From left: Blue Star, Tender Loving Empire store, Tov tea bus, Sahlab drink.

Sunday:

As if we hadn’t eaten enough on Saturday, we decided to visit all the vegetarian hot spots Portland had to offer, starting with brunch at Vita Cafe in the Alberta Arts District, where I had the Sloppy Biscuit Sandwich made with almond gravy, vegan biscuits, fake turkey, and egg. We then walked along Alberta street, window shopping in all the cute galleries, jewelry and art stores, and apothecaries along the drag. Eventually we popped into Salt & Straw, which is a Portland classic for ice cream. Some of the flavors included Thanksgiving themed ones (buttered mash potatoes and gravy, salted caramel Thanksgiving turkey, spiced goat cheese and pumpkin pie, sweet potato casserole with maple pecans). I tried their famous olive oil as well as a pear and goat cheese oddity.
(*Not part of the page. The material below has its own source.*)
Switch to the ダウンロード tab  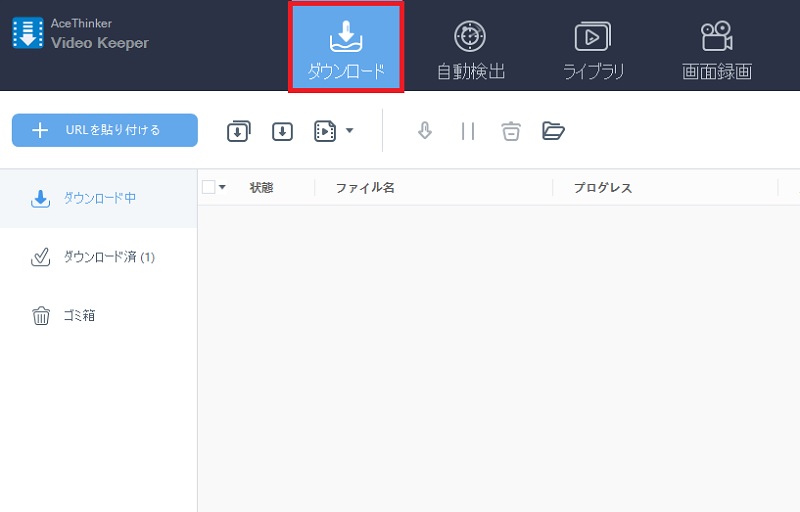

Though the sun was out it was a little chilly, so we headed over to the west side of Portland to visit the Pearl District and the world famous Powell’s books. We spent about an hour and a half just wandering the multiple reading rooms. The most interesting was the rare books room, which included first edition copies of Lewis and Clark’s journals ($25,000) and books dating back as far as the 15th century. I then got lost in the photography and outdoor sections, which was fun. You just pull a book off a shelf, start flipping through it, and then before you know it 30 minutes have passed…

We then wandered down to the Voodoo Doughnut on 3rd Avenue, which was surprisingly not that crowded. I didn’t want to like Voodoo so much, but there was actually a really awesome assortment, and we had the “dirt” donut (cookies and cream) which was pretty incredible.

To continue our foodie adventure, we drove off to the Cathedral Park neighborhood to try Homegrown Smoker, which was vegan BBQ. Even though I really wanted some BBQ chicken or something hearty, I was so full that all I could muster was a caesar salad with fake smoked chicken. It was still pretty good though! After the late lunch, we visited Cathedral Park, which had incredible fall foliage and views of the St. Johns bridge. We then drove back up the road and actually walked across the St. Johns bridge, which had amazing views of snow topped Mt. Hood behind the city of Portland to the east and views of Mt. St. Helens to the northeast, completely snow covered.

Finally, we popped in to Occidental Brewing Company for a few beers before heading to the airport.

I wish I could say our food journey ended there, but then I had the the most flavorful vegetarian pho of my life in the airport, all the while taking in the hipsterdom of the carpets.

Sloppy biscuit sandwich at Vita Cafe; Rare book room in Powell's Book Store; Voodoo Dirt Doughnut; St. Johns bridge from Cathedral Park; views of all of Portland with Mt. Hood beyond from St. Johns bridge; beers at Occidental Brewing Co.

 

Final Observations:

Portland is weird and beautiful. This is a city where its cold and rainy most of the year and yet it is a biking city and there is an irresponsible number of food trucks and al fresco dining. It is the kind of place that has trash cans as art and tree houses. It was perfect and completely manageable for a quick weekend, and yet I would totally go back to do some more exploring – maybe a day at Mt. Hood in the summer for some skiing, or hopefully a return when the waterfalls are at their peak in the spring.

Oddities of Portland, from left: the famous airport carpet; a home straight out of A Series of Unfortunate Events; trash can design on Albert Street; a "pod" of food trucks; a tree house in a Cathedral Park neighborhood.